TEXT UNDER STUDY
▼
Google, Amazon and Adobe honchos speak of AI's dark side that gives them sleepless nights


Here is one thing about the biggest fad of our times, Artificial Intelligence (AI), that keeps top executives at Google, Amazon and Adobe awake at night. Misinformation.

“If there is anything that keeps me up at night, it is the scare of misinformation,” said Subram Natarajan, Director of Customer Engineering, Google Cloud. He was speaking during the panel discussion on 'Artificial Intelligence & Business Intelligence' organised as part of Manoramaonline Techspectations held at LeMeridien in Kochi on Friday.

Natarajan said entrepreneurs should be wary of the misinformation and misguided data that gets into the system when AI is deployed at enterprise scale.

“Every inference that is coming out of AI, we should know where it is coming from,” Natarajan said.

Praveen Jayakumar, Senior Manager AI/ML, Amazon Web Services, gave the example of the latest blockbuster chatbot, ChatGPT, to drive home the point of misguided ingestion of data.

“ChatGPT is trained to give an answer, which is not always the correct answer. It gives answers in quite an authoritative fashion, but these may not be right. That's the danger,” Praveen said.

Already, ChatGPT's answers have been revealed as having certain inherent biases especially concerning race and colour that are not in keeping with how the civilisation would want itself to evolve.

“My biggest fear is that the underlying data with which you train the AI model, if it has biases like race or colour, will be carried over to systems powered by AI,” Praveen said. In short, AI can colour enterprises in ways that would not be appreciated.

Is AI really smart?

A way out of the moral damage could be an oversight mechanism. “There are enough technologies to ensure explainability, fairness and transparency in AI systems. Just make sure there are enough of these in the AI system you adopt,” Subram said.

Also, he said there should be a governance mechanism within the organisation to inspect that things were being done in alignment with the principles adopted.

Soumitra Dhankar, the head of Solution Consulting, Adobe India, said that there was a difference between “sounding smart” and “being smart”. He said the adoption of AI could make enterprises sound smart. “But companies will have to ensure that there is enough accountability built into the system,” Dhankar said.

He said a company's intent and emotion mattered. “A company has to pledge that it would respect the privacy of its clients and customers,” Dhankar said.

AI is here to stay

Nonetheless, the advance of AI is not something that could be reined in. Amazon's Praveen said that there were five ways in which AI and machine learning were making its presence felt. One, model sophistication. The models are getting larger and are developed using massive amounts of data.
▲
DATA FOR ANALYSIS
▼
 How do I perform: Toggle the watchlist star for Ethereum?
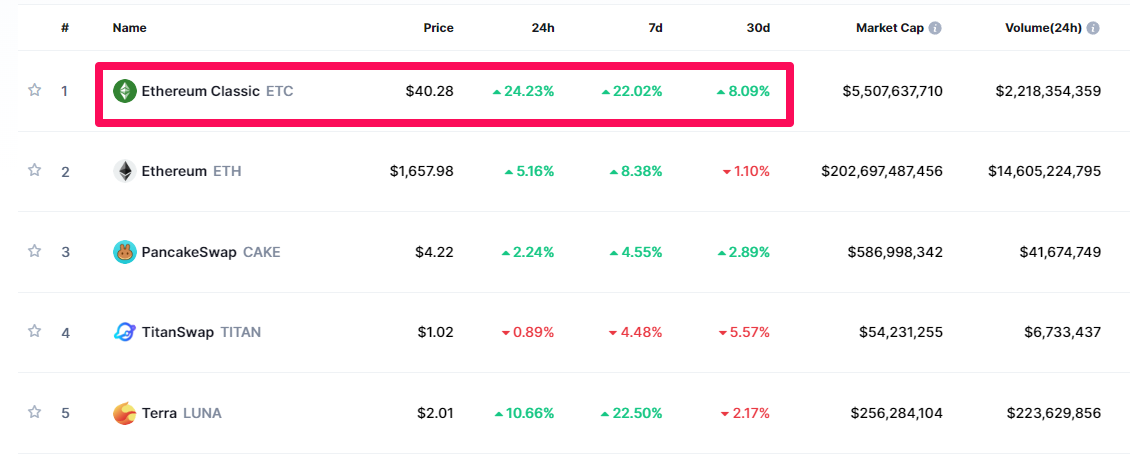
▲
▼
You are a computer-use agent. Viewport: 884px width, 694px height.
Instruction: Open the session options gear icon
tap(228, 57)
▲
▼
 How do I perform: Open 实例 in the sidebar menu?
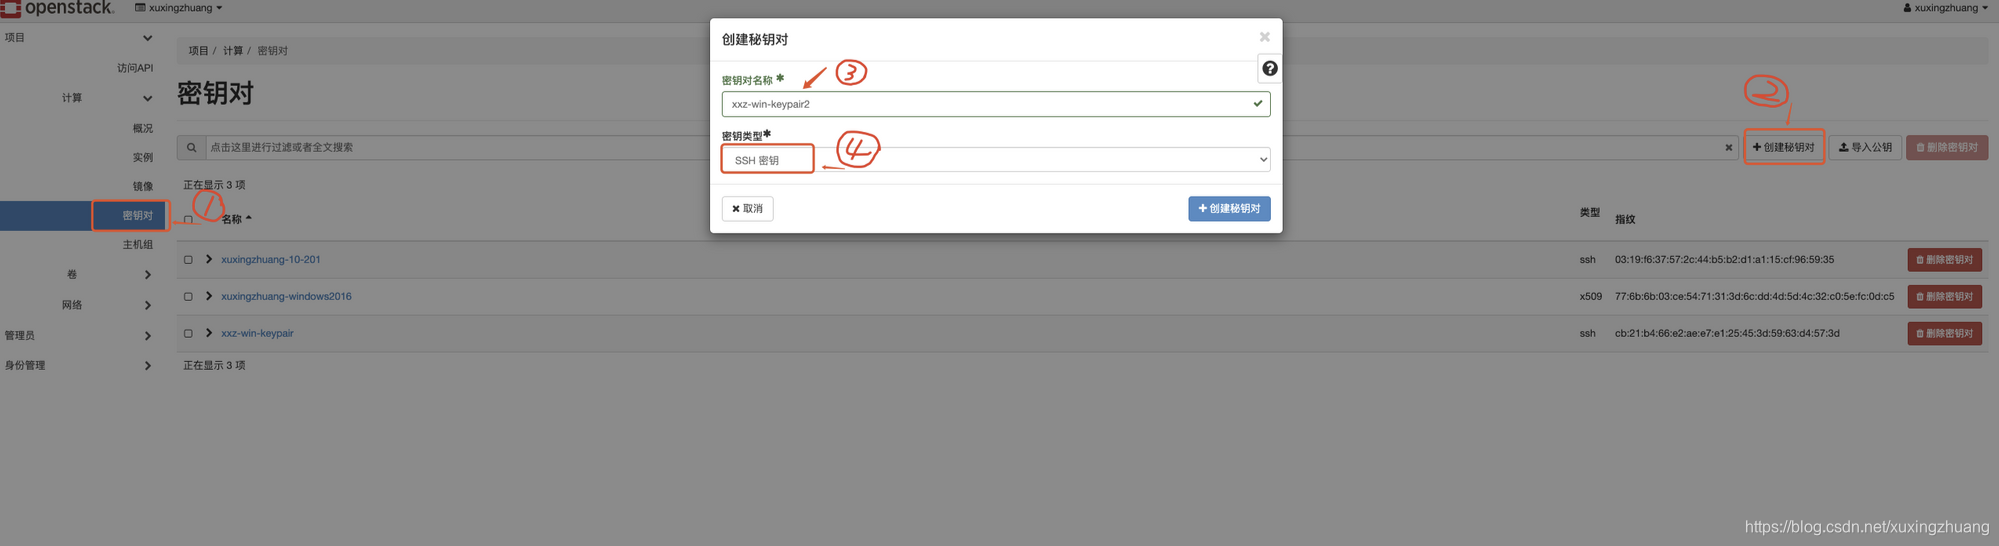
▲
YOUR TASK
Write the next part of the article about tech executives' worries over AI, picking up right after its last sentence. You can leave the lines out; you won't need them.

WRITTEN ANSWER
Two, the employability of an increasingly wide array of data. “Machine learning right now is good at identifying things like a photo or a video. Take a football game, for instance. It can identify what is happening on the field and who is playing. But when and where are the big questions that are still left unanswered. This is now being developed through the evolution of geospatial data,” Praveen said.

Three, the standardisation of AI infrastructure tools. Four, responsible AI. “Lot of government regulation is in the offing. Already, the European Union has issued guidelines on bias,” he said.

Five, democratisation. Lot of work is happening to take AI out of the hands of just top global universities and some big companies.

Why do we need AI

Dhankr of Adobe cited three reasons why we need AI. One, “to discover wisdom”. “We are struggling to convert data into information, filter information into knowledge, and create wisdom out of knowledge. Essentially, how do I discover wisdom out of knowledge,” Dhankar said.

Two, “accelerate what is now slow”. Dhankar gave the example of movie production. A filmmaker wants to shoot a scene in the morning. But his lead actor is available only in the afternoon,and others in some other time. “So the filmmaker has to shoot his morning sequence in different time zones. Can AI help him effectively mask the pixel differences of various time zones? In other words, can AI quicken this seamlessness in production,” he said.

Three, decide whether AI matters. Dhankar said humans have upstaged goldfish as the species with the shortest attention span. If goldfish's was nine seconds, humans have recently logged eight seconds. “Therefore, the idea is to engage. How do I keep my customers engaged,” he said.